Peter is worried that his fellow believers are tempted to believe those he calls ‘scoffers’−people who ask, “Where is the promise of his coming? For ever since the fathers fell asleep, all things have continued as they were from the beginning of creation” (3:4).

We might sympathize with those believers. It seems nonsensical to live life waiting for everything to be put right by God. Moreover, it is difficult to understand why, if God is so concerned with ridding God’s world of sin and wickedness, God should wait so very long. It appears to make much more sense to think of the parousia as a fairytale and to believe that what is will go on forever.

Peter does not agree. He thinks it is dangerous and life-threatening to scoff at the coming day of God, at the parousia of Christ. God’s righteousness means that there will be a day of reckoning. Christ’s righteousness means he will participate in the cleansing judgment of God. The present status quo will end.

Peter’s proof for this is that it will not be the first time the world will have been destroyed (3:5); and that both his scriptures, our Old Testament and the inspired word of the apostles (3:2), have said it would be so. There is no doubt in Peter’s mind; and he takes it as essential to faith to believe this. Moreover, he warns his readers that doubt about the day of the Lord leads directly to what he calls “licentiousness” (2:2).

Peter muses about why God may be taking so long: “with the Lord one day is as a thousand years, and a thousand years as one day” (3:8). We are on human time which is different from God’s time. Peter also suggests that God is waiting because in fact God does not want to enact a judgment. God’s preferred option is that everyone would repent so that there would be nothing to judge (3:9).

Whatever we might make of Peter’s attempt to read the mind of God on this issue, his main point is that God will not let evil go on forever. There will be an end.

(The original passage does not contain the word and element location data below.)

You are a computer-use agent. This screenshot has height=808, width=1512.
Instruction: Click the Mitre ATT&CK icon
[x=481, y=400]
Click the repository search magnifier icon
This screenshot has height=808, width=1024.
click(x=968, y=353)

Life during the time of waiting for the end is to be lived in light of the good future. Since what is coming is a creation cleansed of sin–“new heavens and a new earth in which righteousness dwell” (3:13)–now is a time for believers to live what will be. Earlier in the letter, Peter gives a prescription for how to live for the future: “make every effort to supplement your faith with virtue, and virtue with knowledge, and knowledge with self-control, and self-control with steadfastness, and steadfastness with godliness, and godliness with sisterly and brotherly kindness, and such kindness with love.” (1:5-7).

Peter sees an inextricable connection between expectation of the advent of Christ and purity of life.